- WORK INSTRUCTION:
Every entry must appear in the output exactly as it does here.

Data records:
□ □ □ □ □

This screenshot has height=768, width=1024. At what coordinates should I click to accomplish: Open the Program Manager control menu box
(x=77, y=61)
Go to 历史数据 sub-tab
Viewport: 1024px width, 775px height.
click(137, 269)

□ □ □ □ □

- EXPECTED ANSWER:
This screenshot has height=768, width=1024. At what coordinates should I click to accomplish: Open the Program Manager control menu box
(x=77, y=61)
Go to 历史数据 sub-tab
Viewport: 1024px width, 775px height.
click(137, 269)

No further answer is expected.